- Task statement: Return the part of the S3 bucket policy thread below word for word, starting with "diagnostics: User class" and going on through "the bucket policy?".

Reputation: 1479
I have an EMR cluster that involves steps to write and delete objects on S3 bucket. I have been trying to create a bucket policy in the S3 bucket that denies deleting access to all principals except for the EMR role and the instance profile. Below is my policy.
{
"Version": "2008-10-17",
"Id": "ExamplePolicyId123458",
"Statement": [
{
"Sid": "ExampleStmtSid12345678",
"Effect": "Deny",
"Principal": "*",
"Action": [
"s3:DeleteBucket",
"s3:DeleteObject*"
],
"Resource": [
"arn:aws:s3:::bucket-name",
"arn:aws:s3:::bucket-name/*"
],
"Condition": {
"StringNotLike": {
"aws:userId": [
"AROAI3FK4OGNWXLHB7IXM:*", #EMR Role Id
"AROAISVF3UYNPH33RYIZ6:*", # Instance Profile Role ID
"AIPAIDBGE7J475ON6BAEU" # Instance Profile ID
]
}
}
}
]
}
As I found somewhere, it is not possible to use wildcard entries to specify every Role session in the "NotPrincipal" section so I have used the condition of aws:userId to match.
Whenever I run the EMR step without the bucket policy, the step completes successfully. But when I add the policy to bucket and re run, the step fails with following error.
diagnostics: User class threw exception:
org.apache.hadoop.fs.s3a.AWSS3IOException: delete on s3://vr-dump/metadata/test:
com.amazonaws.services.s3.model.MultiObjectDeleteException: One or more objects could not be deleted
(Service: null; Status Code: 200; Error Code: null; Request ID: 9FC4797479021CEE; S3 Extended Request ID: QWit1wER1s70BJb90H/0zLu4yW5oI5M4Je5aK8STjCYkkhZNVWDAyUlS4uHW5uXYIdWo27nHTak=), S3 Extended Request ID: QWit1wER1s70BJb90H/0zLu4yW5oI5M4Je5aK8STjCYkkhZNVWDAyUlS4uHW5uXYIdWo27nHTak=: One or more objects could not be deleted (Service: null; Status Code: 200; Error Code: null; Request ID: 9FC4797479021CEE; S3 Extended Request ID: QWit1wER1s70BJb90H/0zLu4yW5oI5M4Je5aK8STjCYkkhZNVWDAyUlS4uHW5uXYIdWo27nHTak=)
What is the problem here? Is this related to EMR Spark Configuration or the bucket policy?
Upvotes: 0
Views: 1170
Reputation: 1086
Assuming these role ids are correct (they start in AROA so they have a valid format) I believe you also need the aws account number on the policy. For example:
{
"Version": "2008-10-17",
"Id": "ExamplePolicyId123458",
"Statement": [
{
"Sid": "ExampleStmtSid12345678",
"Effect": "Deny",
"Principal": "*",
"Action": [
"s3:DeleteBucket",
"s3:DeleteObject*"
],
"Resource": [
"arn:aws:s3:::vr-dump",
"arn:aws:s3:::vr-dump/*"
],
"Condition": {
"StringNotLike": {
"aws:userId": [
"AROAI3FK4OGNWXLHB7IXM:*", #EMR Role Id
"AROAISVF3UYNPH33RYIZ6:*", # Instance Profile Role ID
"AIPAIDBGE7J475ON6BAEU", # Instance Profile ID
"1234567890" # Your AWS Account Number
]
}
}
}
]
}
Upvotes: 1

- Source information:
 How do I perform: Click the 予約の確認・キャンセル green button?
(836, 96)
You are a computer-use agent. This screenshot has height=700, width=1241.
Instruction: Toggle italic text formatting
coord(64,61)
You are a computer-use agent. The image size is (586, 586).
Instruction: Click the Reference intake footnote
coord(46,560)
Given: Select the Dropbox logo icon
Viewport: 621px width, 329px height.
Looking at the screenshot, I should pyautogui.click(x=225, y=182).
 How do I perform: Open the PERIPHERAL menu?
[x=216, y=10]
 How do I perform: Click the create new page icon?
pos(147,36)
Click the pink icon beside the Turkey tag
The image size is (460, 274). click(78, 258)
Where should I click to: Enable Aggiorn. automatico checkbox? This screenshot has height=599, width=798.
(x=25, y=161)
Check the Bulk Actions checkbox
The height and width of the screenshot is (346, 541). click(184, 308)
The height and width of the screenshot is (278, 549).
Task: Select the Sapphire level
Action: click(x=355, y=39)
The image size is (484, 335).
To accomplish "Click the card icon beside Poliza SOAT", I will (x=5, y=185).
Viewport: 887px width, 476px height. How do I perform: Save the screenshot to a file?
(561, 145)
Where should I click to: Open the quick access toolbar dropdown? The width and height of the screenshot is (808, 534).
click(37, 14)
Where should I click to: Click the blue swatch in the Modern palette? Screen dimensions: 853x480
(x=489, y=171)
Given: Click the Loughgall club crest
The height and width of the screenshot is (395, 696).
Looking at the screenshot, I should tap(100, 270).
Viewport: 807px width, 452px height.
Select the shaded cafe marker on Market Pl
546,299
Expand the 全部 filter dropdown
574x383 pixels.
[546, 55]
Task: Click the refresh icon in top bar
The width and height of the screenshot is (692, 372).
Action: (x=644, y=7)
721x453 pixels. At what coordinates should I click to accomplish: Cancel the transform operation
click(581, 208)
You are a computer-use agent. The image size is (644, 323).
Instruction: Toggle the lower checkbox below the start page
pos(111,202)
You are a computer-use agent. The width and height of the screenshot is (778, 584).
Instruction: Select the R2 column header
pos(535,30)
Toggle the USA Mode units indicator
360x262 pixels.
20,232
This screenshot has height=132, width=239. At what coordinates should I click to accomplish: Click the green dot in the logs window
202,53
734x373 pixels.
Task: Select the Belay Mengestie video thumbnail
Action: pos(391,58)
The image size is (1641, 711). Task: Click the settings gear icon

- Exercise answer:
diagnostics: User class threw exception:
org.apache.hadoop.fs.s3a.AWSS3IOException: delete on s3://vr-dump/metadata/test:
com.amazonaws.services.s3.model.MultiObjectDeleteException: One or more objects could not be deleted
(Service: null; Status Code: 200; Error Code: null; Request ID: 9FC4797479021CEE; S3 Extended Request ID: QWit1wER1s70BJb90H/0zLu4yW5oI5M4Je5aK8STjCYkkhZNVWDAyUlS4uHW5uXYIdWo27nHTak=), S3 Extended Request ID: QWit1wER1s70BJb90H/0zLu4yW5oI5M4Je5aK8STjCYkkhZNVWDAyUlS4uHW5uXYIdWo27nHTak=: One or more objects could not be deleted (Service: null; Status Code: 200; Error Code: null; Request ID: 9FC4797479021CEE; S3 Extended Request ID: QWit1wER1s70BJb90H/0zLu4yW5oI5M4Je5aK8STjCYkkhZNVWDAyUlS4uHW5uXYIdWo27nHTak=)
What is the problem here? Is this related to EMR Spark Configuration or the bucket policy?